The Cambrian Railways works is a former railway engineering building located in Oswestry, Shropshire.

Formed from a series of regional railway companies, in July 1865 the Cambrian Railways company extended an Amalgamation Act to include the Aberystwith and Welsh Coast Railway. Having built Oswestry railway station, and relocated its headquarters there, the company need a new railway works.

The site chosen was to the north of the station on Gobowen Road, and its construction hastened Oswestry's boom as a railway town, from a population of 5,500 in 1861, to nearly 10,000 40 years later. Built of local red brick and costing £28,000, the locomotive erecting shop had a central traverser which was hand-moved, serving 12 roads on each side. Apart from the entrance and exit roads, each of the 22 other roads could accommodate a single locomotive or other piece of rolling stock, which again had to be moved into the roads by hand. On the far north end of the works, 11 sidings accessed a carriage and wagon works. Power to the machines was provided by a large steam engine via overhead shafting and belts. The 150 ft chimney is still a local landmark.
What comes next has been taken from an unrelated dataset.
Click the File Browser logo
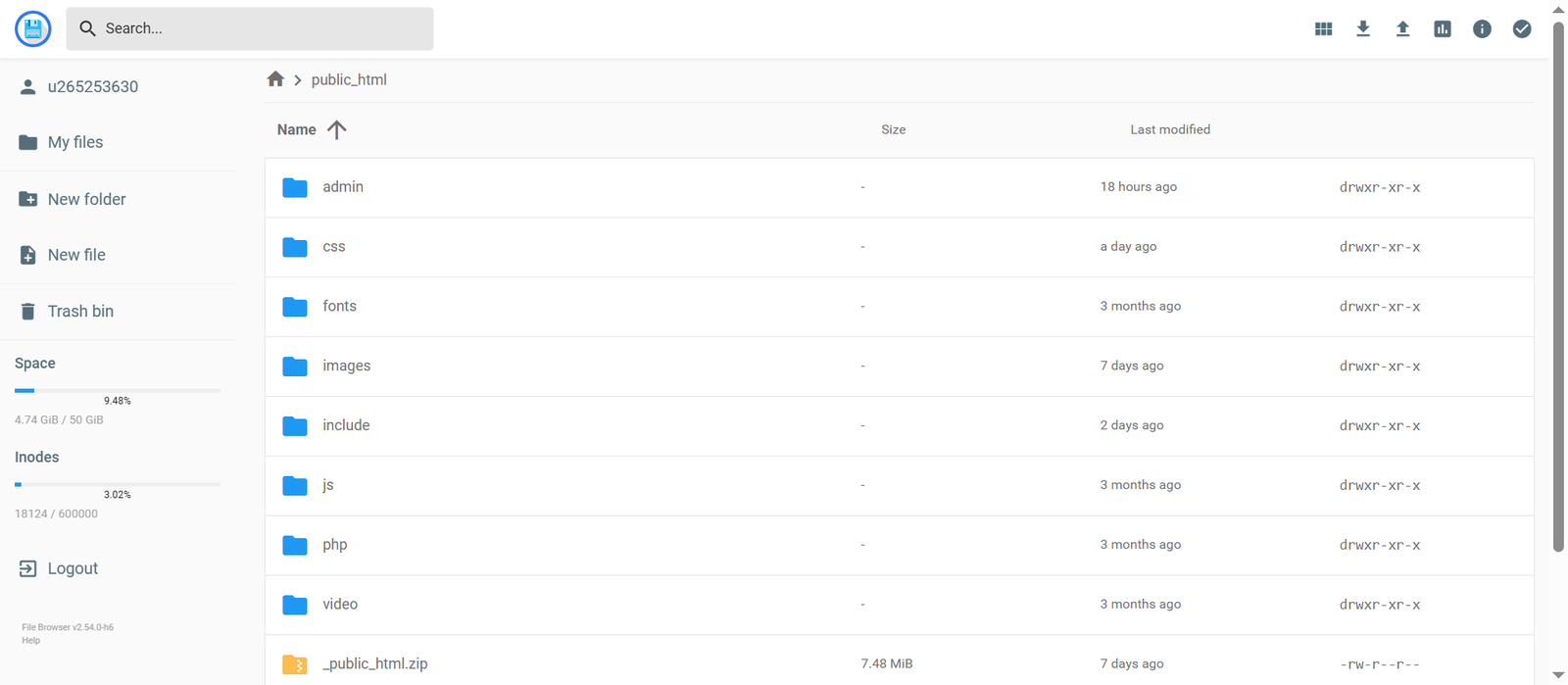Image resolution: width=1568 pixels, height=685 pixels. tap(33, 29)
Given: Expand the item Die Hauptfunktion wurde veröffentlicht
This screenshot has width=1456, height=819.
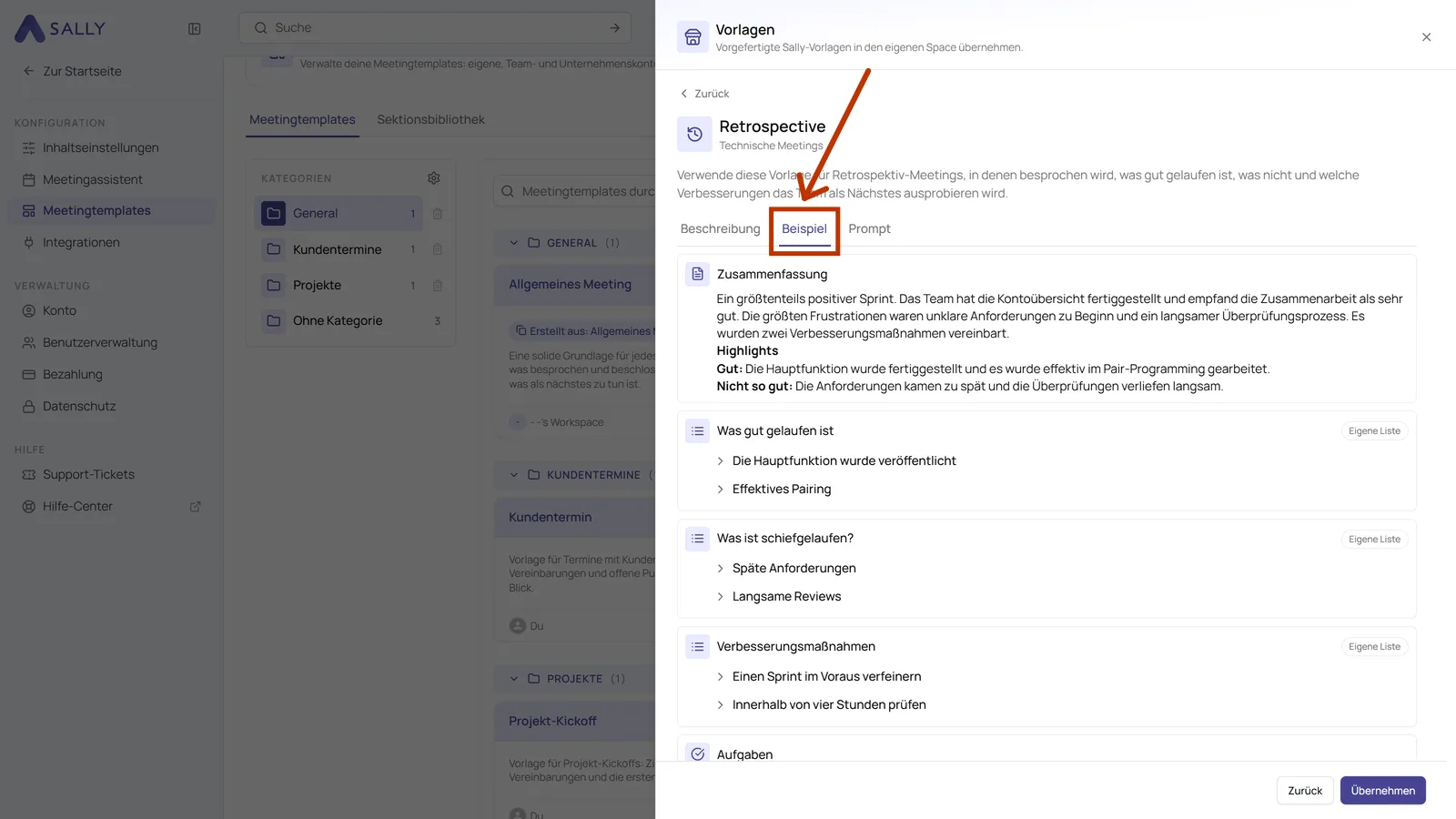Looking at the screenshot, I should pyautogui.click(x=721, y=461).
The works undertook most of the casting, fabrication, assembly and repairs for the Cambrian Railways. But whilst many carriages and wagons were built in the workshops, only two locomotives were actually constructed at Oswestry, although many were extensively rebuilt.

After the Cambrian Railways was taken over by the Great Western Railway on grouping in 1923, the GWR kept it open as a regional carriage and wagon works, and locomotive repair shop for the associated locomotive shed. After becoming part of the London Midland Region in 1963, the depot closed in January 1965, the works in early 1966.

A Grade II listed building, since closure the works' buildings have been used an antiques centre, small business hub and document storage centre.

In July 2011, after extensive renovation to the southern section of the buildings, Oswestry Health Centre opened on this site as a multi-purpose outpatient healthcare centre. Services are provided by Shropshire Community Health Trust, South Staffordshire and Shropshire Mental Health Foundation Trust, The Shrewsbury and Telford Hospital NHS Trust and Cambrian Medical Practice.
A Minor Injury Unit (MIU) is also housed at the Oswestry Health Centre and opens from 8:30am to 6pm, Monday to Friday, and 8:30am to 1pm on Saturday and Sunday.
X-Ray services are also available at the MIU from 10am until 2pm, Monday to Friday.

In December 2012, a new community ambulance station opened at the Oswestry Health Centre. The new facility has parking for ambulances, rapid response vehicles and ambulance crew. It is also the base for the town's 'round-the clock' dedicated community paramedics.